Section 2. The preferences, qualifications, limitations, restrictions and special or relative rights in respect of the shares of each class are:

Paragraph 1. Preferred Stock. The board of directors is authorized, at any time and from time to time, to provide for the issuance of shares of Preferred Stock in one or more series with such designations, preferences, voting powers and relative, participating, optional or other special rights and qualifications, limitations or restrictions thereof as are stated and expressed in the resolution or resolutions providing for the issuance of such Preferred Stock adopted by the board of directors, and as are not stated and expressed in these articles of incorporation or any amendment thereto, including, but not limited to, determination of any of the following:

(a) the distinctive serial designation and the number of shares constituting a series;


(b) the dividend rate or rates, whether dividends are cumulative (and if so on what terms and conditions), the payment date or dates for dividends and the participating or other special rights, if any, with respect to dividends;

(c) the voting rights, full or limited, if any, of the shares of the series, which could include the right to elect a specified number of directors in any case if dividends on the series are not paid for in a specified period of time;

(d) whether the shares of the series are redeemable and, if so, the price or prices at which, and the terms and conditions on which, the shares may be redeemed, which prices, terms and conditions may vary under different conditions and at different redemption dates;

(e) the amount or amounts, if any, payable upon the shares of the series in the event of voluntary or involuntary liquidation, dissolution or winding up of the Corporation prior to any payment or distribution of the assets of the Corporation to any class or classes of stock of the Corporation ranking junior to the series;

(f) whether the shares of the series are entitled to the benefit of a sinking or retirement fund to be applied to the purchase or redemption of shares of the series and the amount of the fund and the manner of its application, including the price or prices at which the shares of the series may be redeemed or purchased through the application of the fund;

(g) whether the shares are convertible into, or exchangeable for, shares of any other class or classes or of any other series of the same or any other class or classes of stock of the Corporation and the conversion price or prices, or the rates of exchange, and the adjustments thereof, if any, at which the conversion or exchange may be made, and any other terms and conditions of the conversion or exchange; and

(h) any other preferences, privileges and powers, and relative, participating, optional or other special rights, and qualifications, limitations or restrictions of a series, as the board of directors may deem advisable and as are not inconsistent with the provisions of these articles of incorporation.

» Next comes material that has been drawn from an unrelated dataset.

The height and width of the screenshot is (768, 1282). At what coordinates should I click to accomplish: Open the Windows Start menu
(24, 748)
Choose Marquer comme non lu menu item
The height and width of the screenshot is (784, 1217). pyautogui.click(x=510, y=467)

Paragraph 2. Common Stock.

(a) Subject to the preferential rights of the Preferred Stock, the holders of the Common Stock are entitled to receive, to the extent permitted by law, such dividends as may be declared from time to time by the board of directors.

(b) In the event of the voluntary or involuntary liquidation, dissolution, distribution of assets or winding up of the Corporation, after distribution in full of the preferential amounts, if


any, to be distributed to the holders of shares of Preferred Stock, holders of Common Stock shall be entitled to receive all of the remaining assets of the Corporation of whatever kind available for distribution to shareholders ratably in proportion to the number of shares of Common Stock held by them respectively. The board of directors may distribute in kind to the holders of Common Stock such remaining assets of the Corporation or may sell, transfer or otherwise dispose of all or any part of such remaining assets to any other corporation, trust or other entity and receive payment therefor in cash, stock or obligations of such other corporation, trust or other entity, or any combination hereof, and may sell all or any part of the consideration so received and distribute any balance thereof in kind to holders of Common Stock.

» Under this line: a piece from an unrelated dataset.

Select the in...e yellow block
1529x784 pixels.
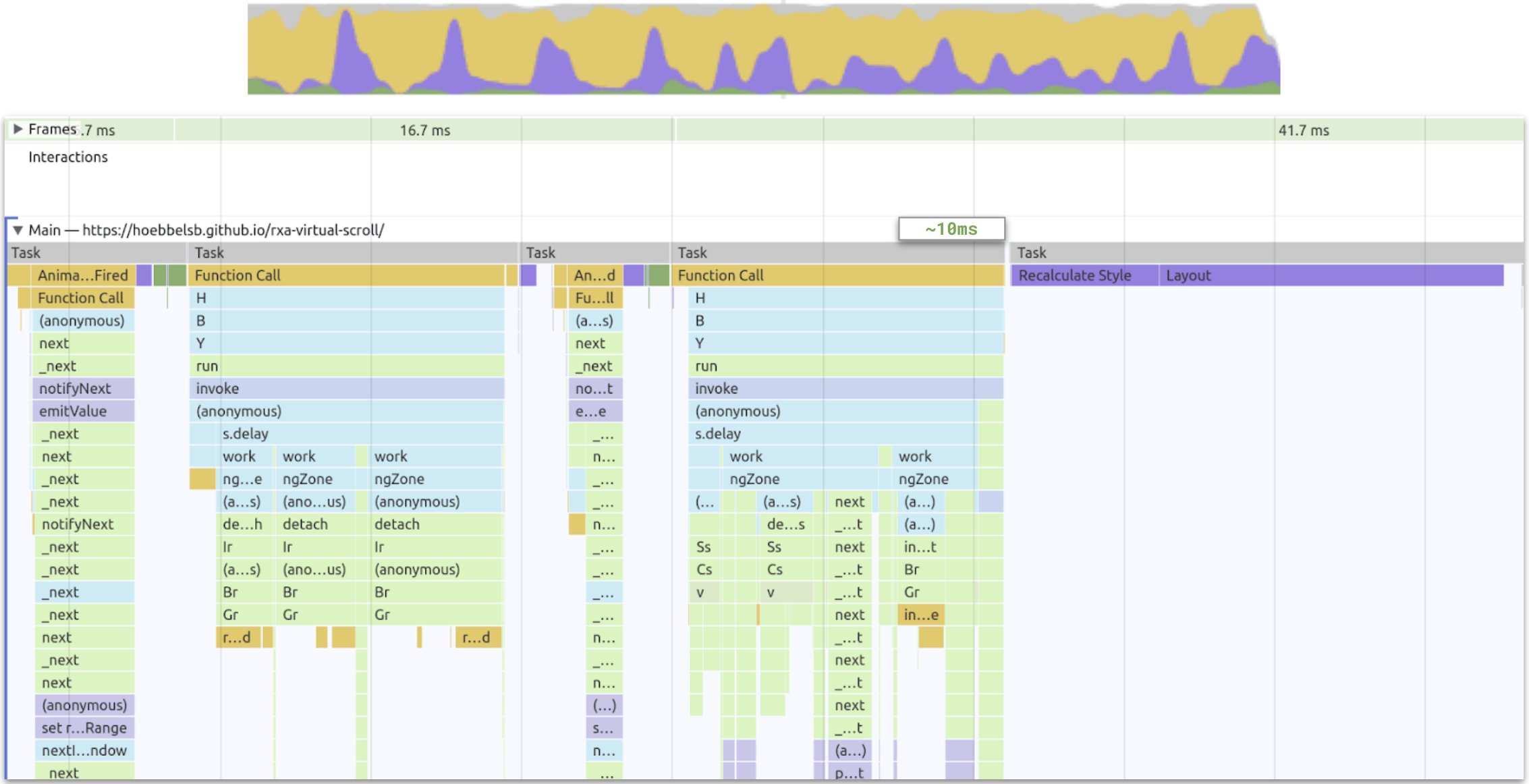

Except as may be otherwise required by law or in these articles of incorporation or any amendment thereto, each holder of Common Stock has one vote in respect of each share of stock held by the holder of record on the books of the Corporation on all matters voted upon by the shareholders. No shareholder shall have cumulative voting rights for the election of directors.”

Article III

The amendment was duly approved by the shareholders in the manner required by Iowa Code and the Amended and Restated Articles of Incorporation of MidWestOne Financial Group, Inc.

Article IV

These Articles of Amendment to the Amended and Restated Articles of Incorporation of MidWestOne Financial Group, Inc., are dated this 23rd day of January, 2009.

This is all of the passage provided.